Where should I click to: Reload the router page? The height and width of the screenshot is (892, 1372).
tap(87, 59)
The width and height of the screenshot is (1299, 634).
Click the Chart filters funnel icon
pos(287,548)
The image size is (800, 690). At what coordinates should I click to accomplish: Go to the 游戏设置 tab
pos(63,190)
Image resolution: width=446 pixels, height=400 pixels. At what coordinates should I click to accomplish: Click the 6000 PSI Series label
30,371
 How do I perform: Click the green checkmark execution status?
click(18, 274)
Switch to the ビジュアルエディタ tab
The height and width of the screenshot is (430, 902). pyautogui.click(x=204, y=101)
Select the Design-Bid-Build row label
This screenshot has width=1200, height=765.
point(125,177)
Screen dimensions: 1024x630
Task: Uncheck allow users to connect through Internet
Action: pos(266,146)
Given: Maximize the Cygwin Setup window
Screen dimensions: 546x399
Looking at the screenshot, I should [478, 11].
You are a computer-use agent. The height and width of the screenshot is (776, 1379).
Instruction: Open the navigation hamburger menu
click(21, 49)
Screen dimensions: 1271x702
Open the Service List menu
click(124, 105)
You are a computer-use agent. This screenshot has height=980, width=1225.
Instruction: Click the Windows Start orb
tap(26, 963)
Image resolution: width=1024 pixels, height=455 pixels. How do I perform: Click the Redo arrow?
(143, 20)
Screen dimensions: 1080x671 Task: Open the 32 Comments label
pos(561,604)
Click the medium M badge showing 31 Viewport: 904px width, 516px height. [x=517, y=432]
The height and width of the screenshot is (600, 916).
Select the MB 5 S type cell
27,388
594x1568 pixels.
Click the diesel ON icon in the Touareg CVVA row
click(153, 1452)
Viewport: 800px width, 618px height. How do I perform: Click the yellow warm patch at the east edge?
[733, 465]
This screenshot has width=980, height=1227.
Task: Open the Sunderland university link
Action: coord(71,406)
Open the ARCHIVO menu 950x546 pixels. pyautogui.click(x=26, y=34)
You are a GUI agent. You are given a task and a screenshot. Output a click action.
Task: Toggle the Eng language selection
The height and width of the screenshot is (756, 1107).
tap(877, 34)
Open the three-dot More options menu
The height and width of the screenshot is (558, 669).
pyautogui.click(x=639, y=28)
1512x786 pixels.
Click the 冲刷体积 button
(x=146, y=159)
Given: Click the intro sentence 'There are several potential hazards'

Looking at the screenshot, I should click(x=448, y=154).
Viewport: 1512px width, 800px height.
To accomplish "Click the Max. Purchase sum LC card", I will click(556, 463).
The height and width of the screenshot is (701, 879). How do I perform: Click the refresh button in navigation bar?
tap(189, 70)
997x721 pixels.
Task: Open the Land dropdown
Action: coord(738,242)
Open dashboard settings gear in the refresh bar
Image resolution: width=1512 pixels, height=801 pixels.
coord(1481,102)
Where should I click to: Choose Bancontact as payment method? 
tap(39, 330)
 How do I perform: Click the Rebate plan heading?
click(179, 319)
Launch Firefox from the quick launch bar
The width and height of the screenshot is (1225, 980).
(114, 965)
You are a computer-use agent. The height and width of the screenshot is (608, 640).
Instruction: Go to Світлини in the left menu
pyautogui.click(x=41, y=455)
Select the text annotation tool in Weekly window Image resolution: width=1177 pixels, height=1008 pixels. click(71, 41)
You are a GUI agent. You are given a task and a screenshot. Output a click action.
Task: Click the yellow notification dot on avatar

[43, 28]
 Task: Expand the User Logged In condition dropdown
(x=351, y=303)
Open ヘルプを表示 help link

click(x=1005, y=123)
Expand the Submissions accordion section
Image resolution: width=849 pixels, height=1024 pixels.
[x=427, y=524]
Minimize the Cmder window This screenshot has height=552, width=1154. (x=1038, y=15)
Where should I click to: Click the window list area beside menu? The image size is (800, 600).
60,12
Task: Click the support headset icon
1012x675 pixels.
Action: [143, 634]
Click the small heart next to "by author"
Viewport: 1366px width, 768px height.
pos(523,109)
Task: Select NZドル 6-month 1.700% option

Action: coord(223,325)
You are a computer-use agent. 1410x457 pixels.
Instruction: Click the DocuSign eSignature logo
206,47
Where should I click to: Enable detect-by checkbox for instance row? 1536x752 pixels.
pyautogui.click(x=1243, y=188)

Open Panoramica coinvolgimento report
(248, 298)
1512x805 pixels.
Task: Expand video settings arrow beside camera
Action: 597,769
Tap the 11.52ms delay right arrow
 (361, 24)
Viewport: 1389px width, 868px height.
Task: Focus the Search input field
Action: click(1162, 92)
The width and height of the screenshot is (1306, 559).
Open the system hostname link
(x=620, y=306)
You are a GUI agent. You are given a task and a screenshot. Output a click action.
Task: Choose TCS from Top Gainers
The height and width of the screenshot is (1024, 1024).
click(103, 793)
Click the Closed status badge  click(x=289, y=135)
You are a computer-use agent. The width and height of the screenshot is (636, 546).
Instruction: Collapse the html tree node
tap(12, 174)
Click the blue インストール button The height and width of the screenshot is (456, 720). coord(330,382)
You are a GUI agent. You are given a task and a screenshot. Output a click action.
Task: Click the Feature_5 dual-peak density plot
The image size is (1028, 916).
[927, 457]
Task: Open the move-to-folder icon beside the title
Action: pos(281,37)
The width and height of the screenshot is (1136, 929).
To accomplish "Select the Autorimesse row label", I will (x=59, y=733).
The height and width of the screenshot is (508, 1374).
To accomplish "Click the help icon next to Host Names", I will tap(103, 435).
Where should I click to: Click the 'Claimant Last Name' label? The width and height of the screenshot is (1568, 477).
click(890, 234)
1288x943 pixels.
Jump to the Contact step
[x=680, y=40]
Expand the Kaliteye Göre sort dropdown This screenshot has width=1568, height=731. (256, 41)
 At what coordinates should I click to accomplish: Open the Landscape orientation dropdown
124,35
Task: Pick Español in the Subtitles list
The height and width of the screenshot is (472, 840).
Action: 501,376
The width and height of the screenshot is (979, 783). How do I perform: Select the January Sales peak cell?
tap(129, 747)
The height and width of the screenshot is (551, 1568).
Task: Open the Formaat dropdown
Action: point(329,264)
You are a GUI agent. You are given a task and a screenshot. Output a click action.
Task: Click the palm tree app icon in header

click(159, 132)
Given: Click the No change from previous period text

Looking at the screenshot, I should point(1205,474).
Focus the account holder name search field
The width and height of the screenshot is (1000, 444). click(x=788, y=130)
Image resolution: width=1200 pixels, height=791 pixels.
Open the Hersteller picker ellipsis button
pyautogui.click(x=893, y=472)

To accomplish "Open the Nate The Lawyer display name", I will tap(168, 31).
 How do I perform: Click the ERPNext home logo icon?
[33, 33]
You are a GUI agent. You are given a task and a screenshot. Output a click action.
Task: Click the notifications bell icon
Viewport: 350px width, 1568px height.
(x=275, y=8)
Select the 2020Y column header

======

**Exercise brief**
Output must be limited to the lines beginning with the one that contains "Task: Click the notifications bell icon" and ending with the last line of the entries, reproduced exactly.

**Response**
Task: Click the notifications bell icon
Viewport: 350px width, 1568px height.
(x=275, y=8)
Select the 2020Y column header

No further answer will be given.